Shakespeare For Kidz: Macbeth (Tour - Manchester)
I wish I had been able to see the Shakespeare 4 Kidz version of Macbeth when I was at Primary School because, as a production, the plot is explained clearly, and it is aided by the use of modern language, music and dance.
The children on the afternoon I attended love it when three evil crones sing Matt Gimblett’s “Weird Sisters." Samantha Giffard, Kirsty Tibbetts and Richard Foster-King (yes, a bloke!) are suitably ugly and sinister in their roles. Add to their number, Hecate, Queen of Witchcraft (Noel Andrew Harron - another bloke!) and you have a creepy quartet.
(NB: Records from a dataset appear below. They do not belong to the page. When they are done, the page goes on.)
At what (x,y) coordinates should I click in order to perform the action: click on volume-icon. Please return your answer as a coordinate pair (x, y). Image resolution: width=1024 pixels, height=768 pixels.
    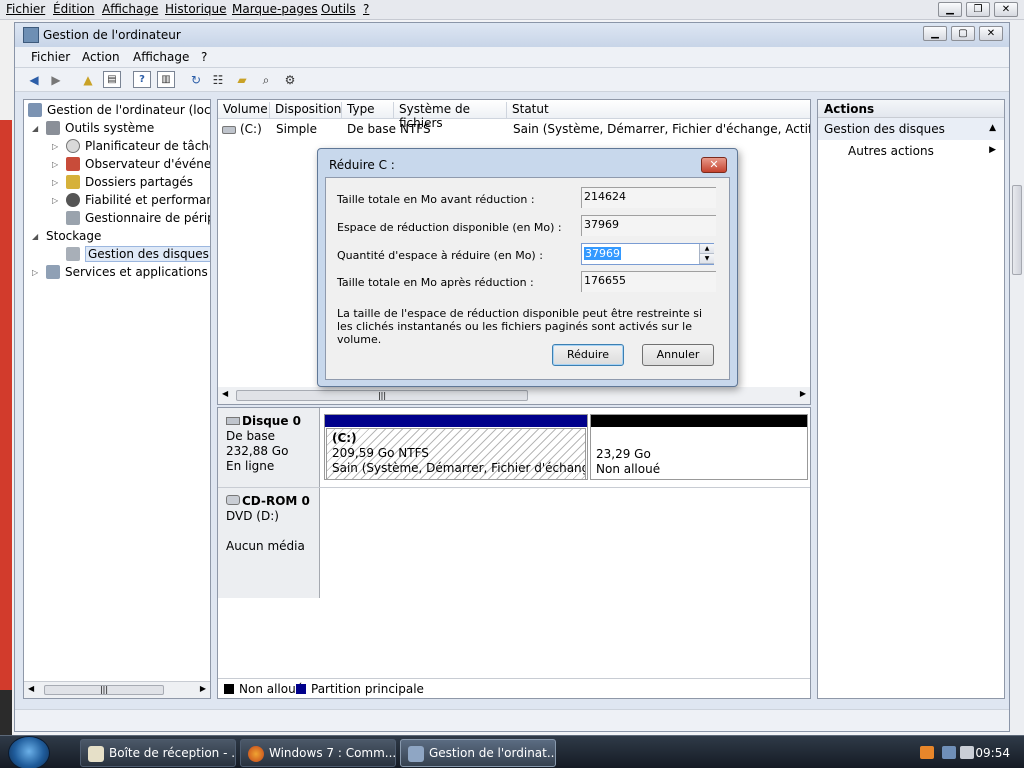
    Looking at the image, I should click on (967, 752).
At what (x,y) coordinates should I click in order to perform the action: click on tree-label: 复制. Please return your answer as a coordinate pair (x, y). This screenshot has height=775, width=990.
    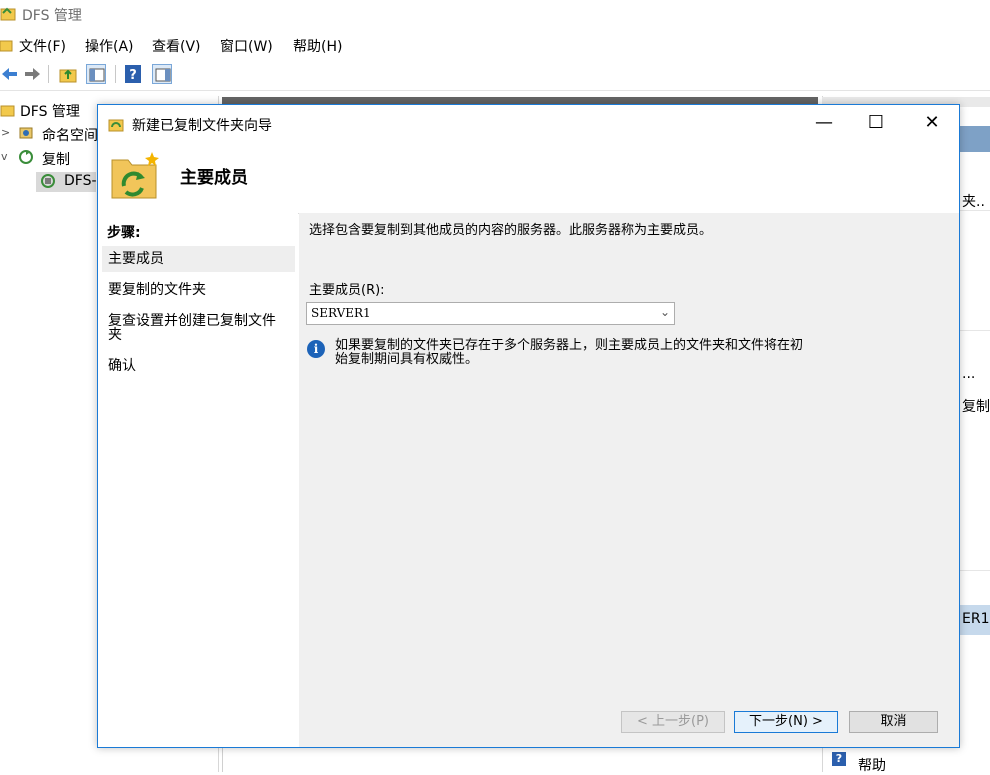
    Looking at the image, I should click on (56, 160).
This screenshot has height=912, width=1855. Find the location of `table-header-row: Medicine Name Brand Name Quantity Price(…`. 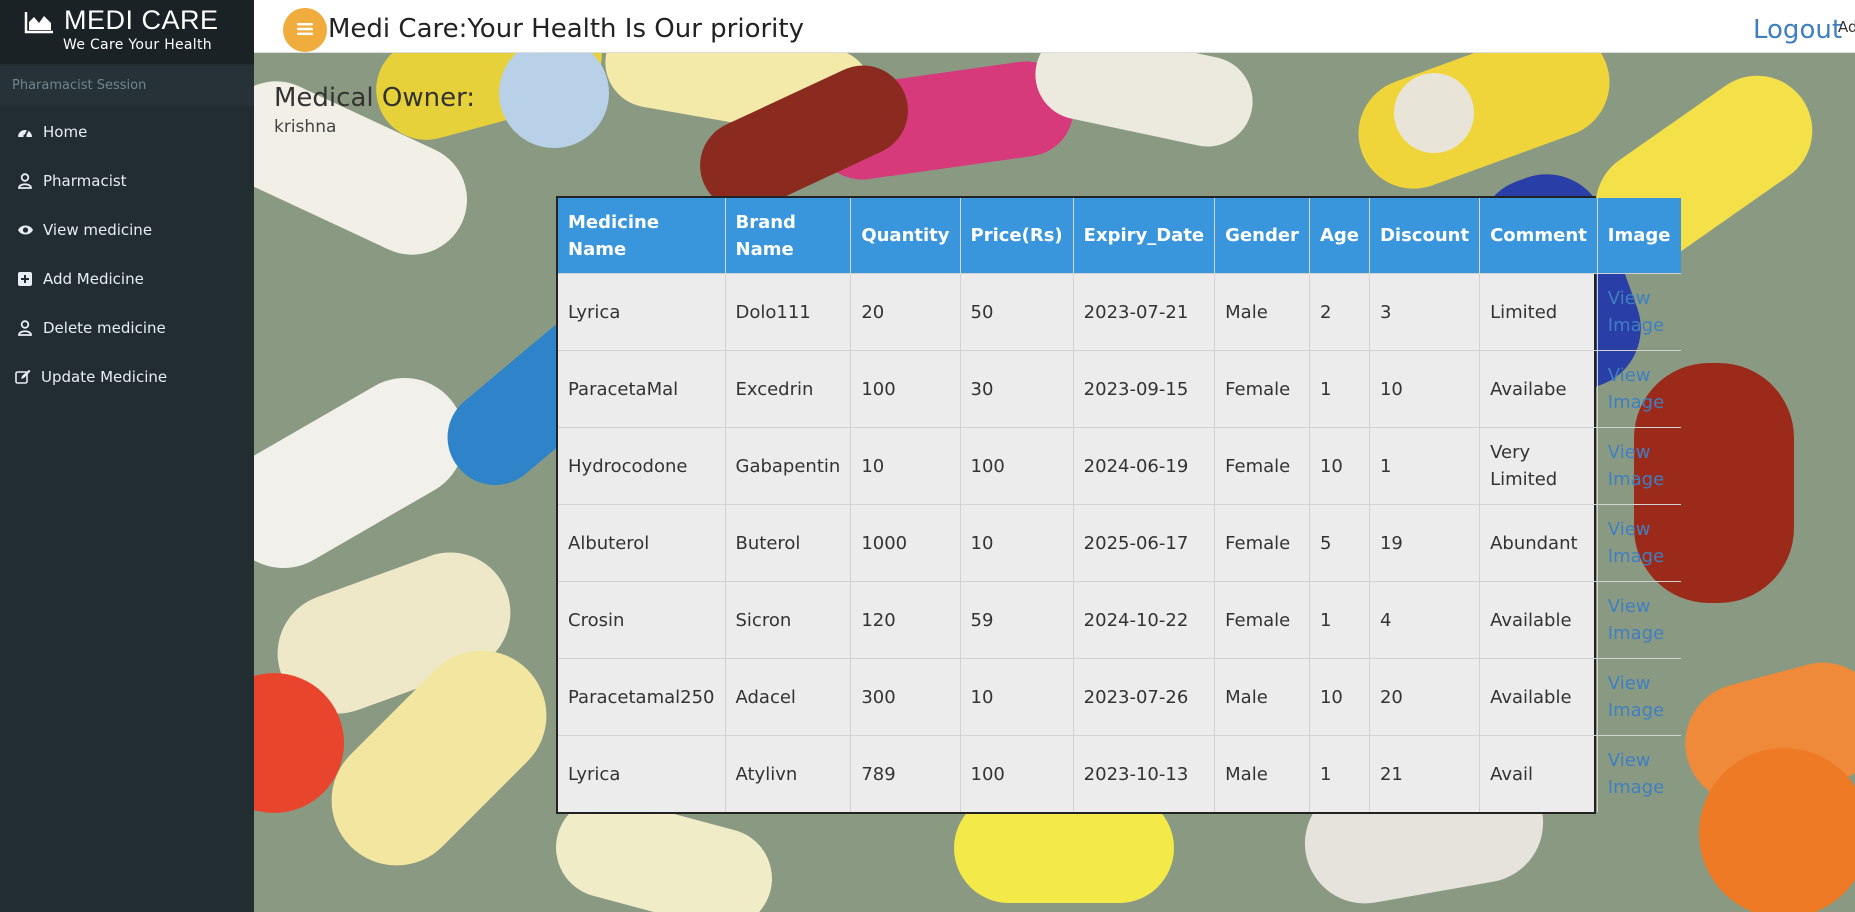

table-header-row: Medicine Name Brand Name Quantity Price(… is located at coordinates (1120, 236).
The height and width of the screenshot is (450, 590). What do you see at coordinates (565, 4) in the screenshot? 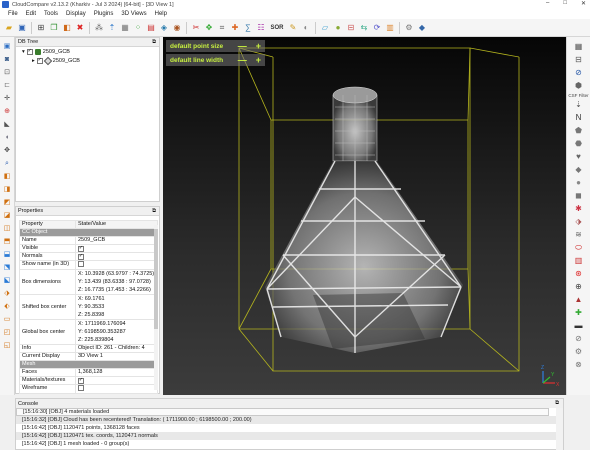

Jason Lee Scott’s interpretation of Macbeth is just as impelling as Shakespeare’s original and he has a voice to die for which many characters do! Emma Odell as his wife conveys a scheming, unprincipled woman. I like the way she sings “Out damned spot” and other solos. Kirk Barker is an honourable Macduff.
Motivated by ambition, and encouraged by his wife, Macbeth kills Duncan, the King and eventually becomes a mass murderer. The most ghastly event is the killing of Macduff’s wife and children at his bidding. This is hardly “once upon a time” stuff and could possibly upset sensitive children.
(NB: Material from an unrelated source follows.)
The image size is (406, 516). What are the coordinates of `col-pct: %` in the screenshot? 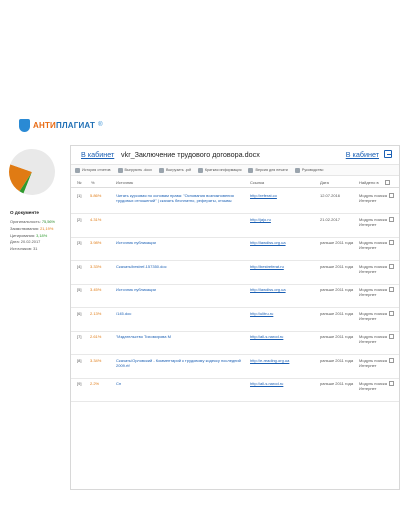 It's located at (93, 182).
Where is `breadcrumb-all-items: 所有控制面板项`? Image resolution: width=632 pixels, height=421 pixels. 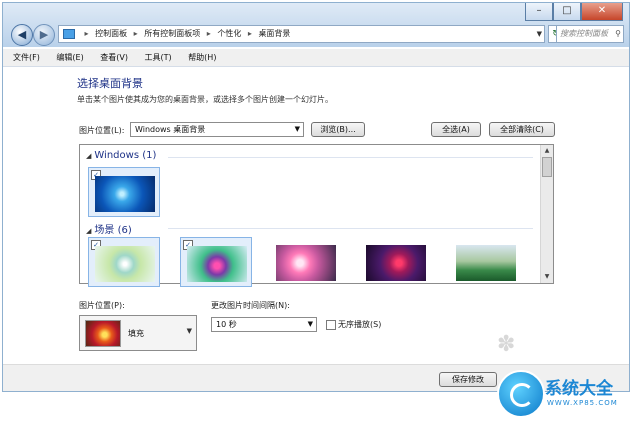 breadcrumb-all-items: 所有控制面板项 is located at coordinates (172, 34).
So, in his role of co-director, Julian Chenery (sharing duties with Joseph Fowler) who also writes the script and lyrics makes Shakespeare’s porter provide comic relief. Noel Andrew Harron interacts, pantomime fashion with the kids who laugh their heads off at his antics.
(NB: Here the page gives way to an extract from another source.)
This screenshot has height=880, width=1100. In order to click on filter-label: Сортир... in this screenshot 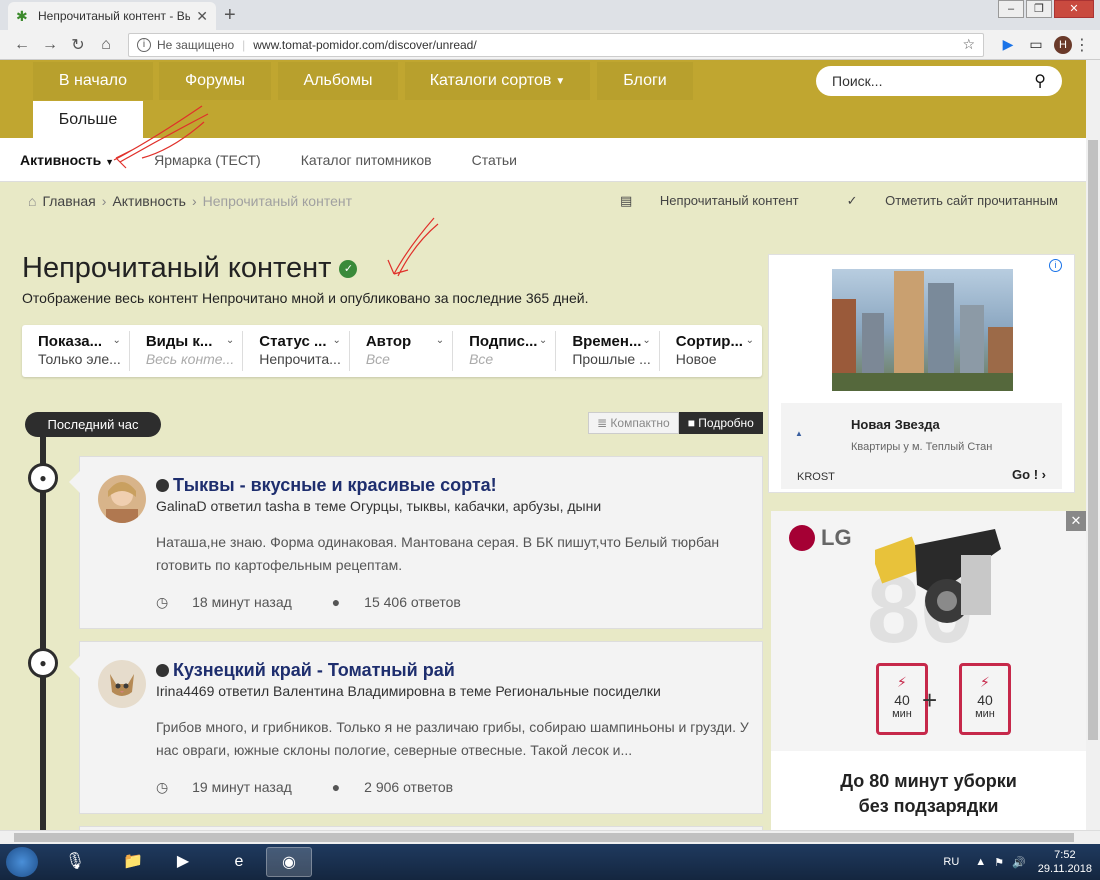, I will do `click(709, 342)`.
At the end Macduff avenges Macbeth in a magnificent clash of swords followed by the final choral number “From Today” I chose to attend the matinee performance to see its impact on ten and ll-year-olds.
Among the school parties was a group from Firwood Manor Preparatory School in Chadderton, near Oldham.
I asked 10-year-old Arron, a pupil, what he thought of the show. He said: “I liked the witches the best but I was scared of the thunder. I liked the jokes.”
The porter goes to a lot of trouble to teach the children what ‘equivocator’ means. So I can’t understand why the company dumb down their name, reducing it to text speak by spelling Kidz incorrectly. Why isn’t it called, “Shakespeare for Kids?" After all, the company aims to educate. Even so, their Macbeth is incredibly entertaining and original.